En una conferencia TechCrunch Disrupt en San Francisco, el fundador de Varda Space Industries, Will Bruey, predijo que dentro de 15 a 20 años, enviar a un humano de clase trabajadora a la órbita durante un mes será más rentable que desarrollar máquinas avanzadas para tareas basadas en el espacio. Esta proyección, hecha semanas después de que el fundador de Amazon y Blue Origin, Jeff Bezos, sugiriera que millones de personas habitarían el espacio dentro de décadas debido a que los robots se encargarían de la mayor parte del trabajo, desató un debate sobre el futuro del trabajo espacial y las consideraciones éticas que lo rodean.
Las visiones contrastantes de Bezos y Bruey resaltan una coyuntura crítica en la industria espacial, lo que genera preguntas sobre quién trabajará en última instancia en el espacio y en qué condiciones. Mary-Jane Rubenstein, decana de ciencias sociales y profesora de religión y estudios de ciencia y tecnología en la Universidad de Wesleyan, abordó estas preocupaciones, enfatizando la necesidad de marcos éticos para guiar la floreciente economía espacial.
Rubenstein señaló el potencial de explotación si el trabajo espacial no se regula cuidadosamente. Argumentó que la atención no debería centrarse únicamente en el avance tecnológico y la reducción de costos, sino también en garantizar prácticas laborales justas y un acceso equitativo a los beneficios de la exploración espacial. La discusión se produce cuando empresas como Varda Space Industries están siendo pioneras en la fabricación en el espacio, con el objetivo de aprovechar el entorno único de la órbita para producir materiales con propiedades mejoradas.

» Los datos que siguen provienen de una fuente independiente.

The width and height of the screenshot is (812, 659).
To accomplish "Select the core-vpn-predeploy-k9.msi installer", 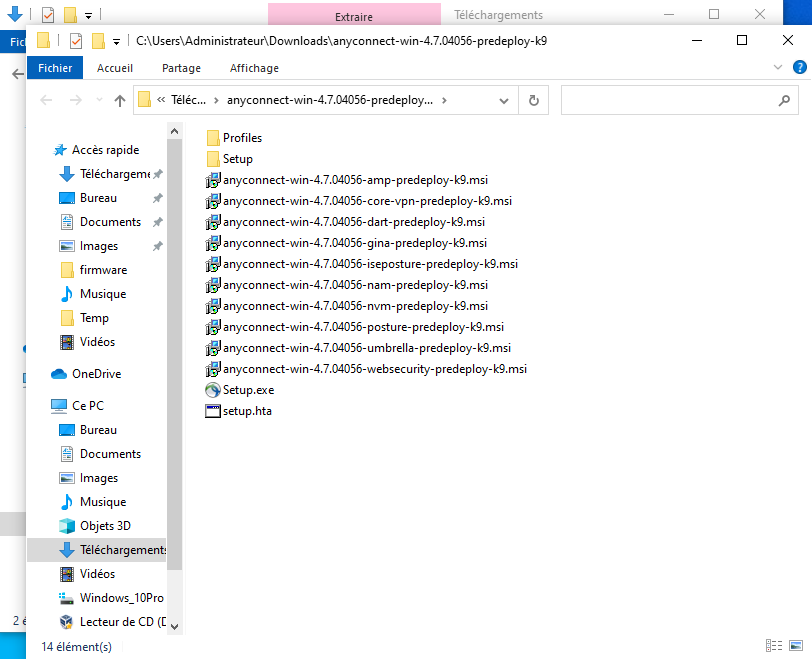I will tap(366, 201).
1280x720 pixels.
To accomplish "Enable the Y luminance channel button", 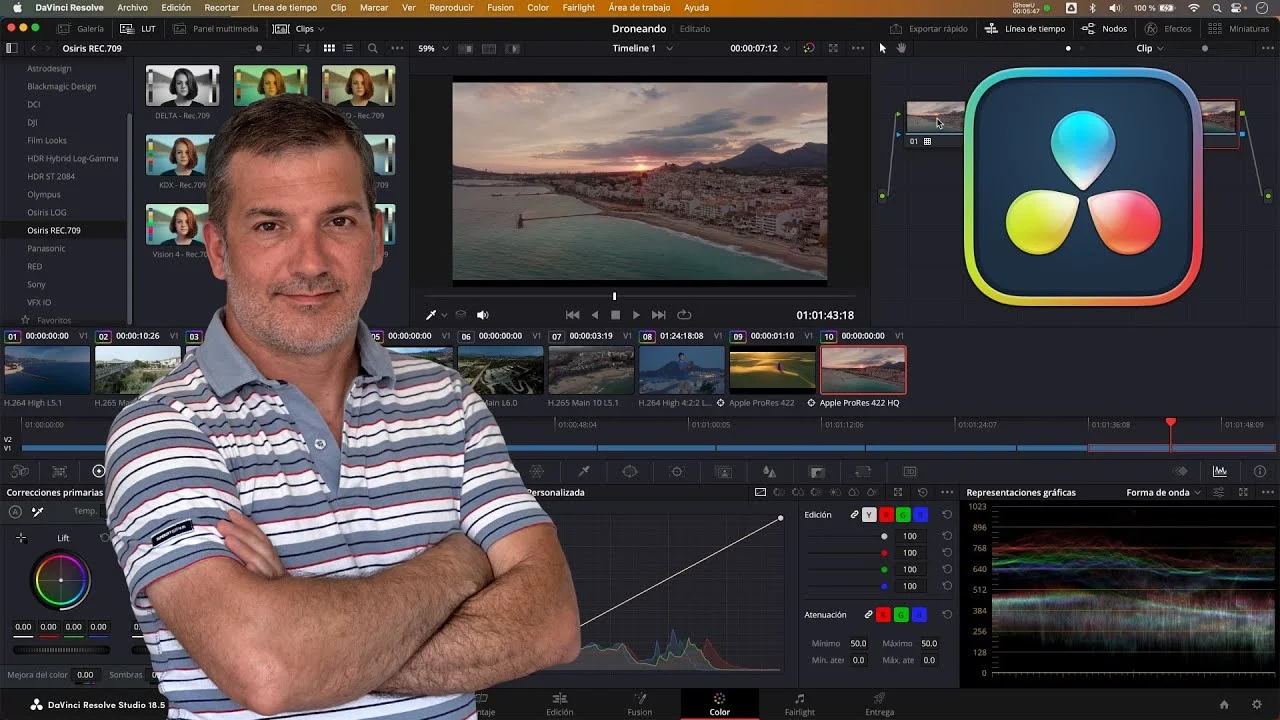I will (869, 515).
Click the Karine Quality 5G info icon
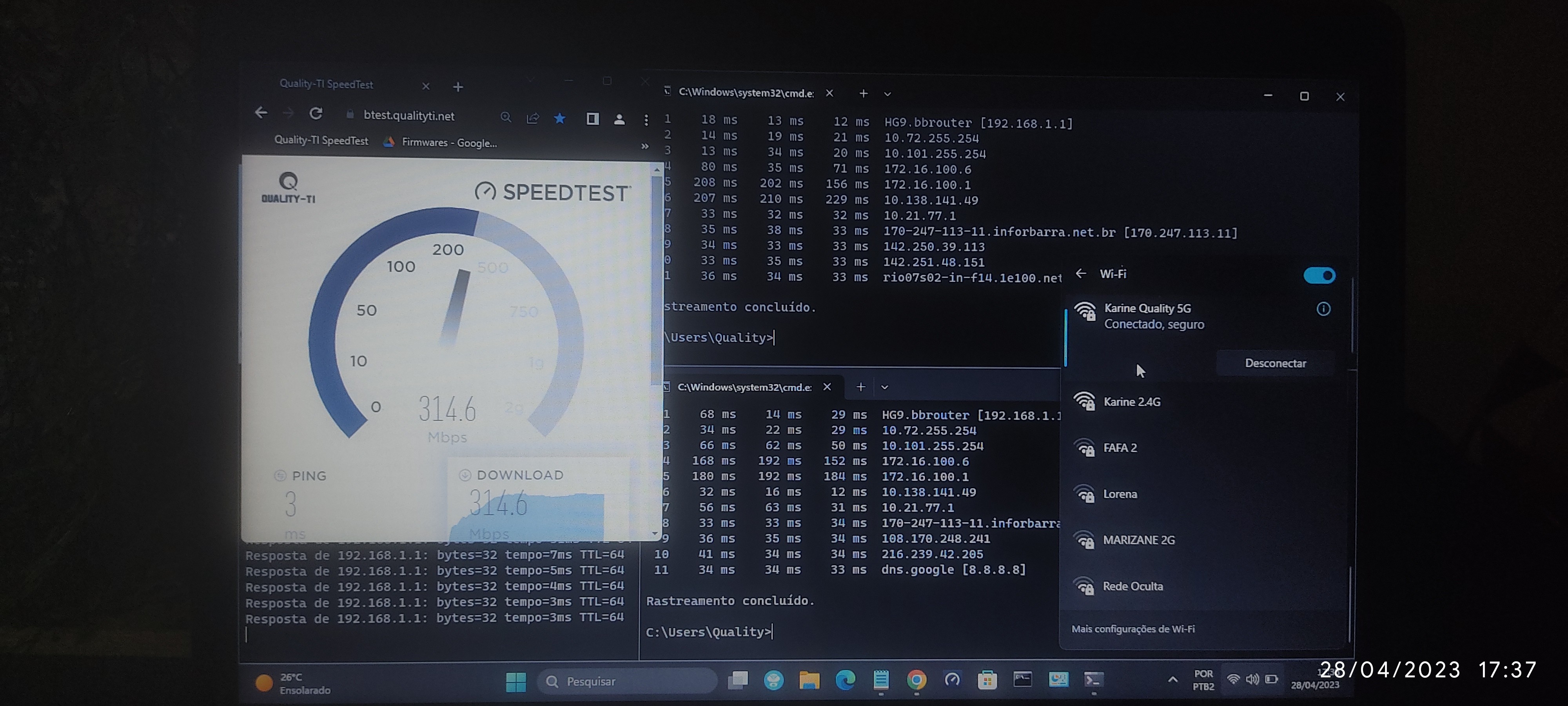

El enfoque de Varda implica enviar fábricas automatizadas al espacio para fabricar productos como productos farmacéuticos y aleaciones de alto rendimiento. El modelo de negocio de la empresa se basa en la premisa de que ciertos materiales se pueden producir de manera más eficiente y eficaz en el entorno de microgravedad del espacio. Sin embargo, la predicción de Bruey sugiere un futuro en el que los trabajadores humanos podrían desempeñar un papel más directo en estos procesos de fabricación, lo que plantea interrogantes sobre las habilidades, la capacitación y la compensación requeridas para tales trabajos.
El debate también toca las implicaciones más amplias de la colonización del espacio y la utilización de recursos. A medida que la industria espacial se expande, será necesario abordar cuestiones de gobernanza, protección ambiental y el potencial de conflicto. Rubenstein aboga por un enfoque multidisciplinario, que involucre a eticistas, formuladores de políticas y científicos, para desarrollar directrices integrales para un desarrollo espacial responsable.
Actualmente, el derecho espacial internacional proporciona un marco básico para las actividades en el espacio ultraterrestre, pero carece de disposiciones específicas para las normas laborales y las regulaciones ambientales. A medida que se acelera la comercialización del espacio, existe una creciente necesidad de marcos legales y éticos actualizados para garantizar que la exploración espacial beneficie a toda la humanidad y no exacerbe las desigualdades existentes. La discusión en torno a la predicción de Bruey subraya la importancia de abordar proactivamente estos problemas a medida que la industria espacial continúa evolucionando.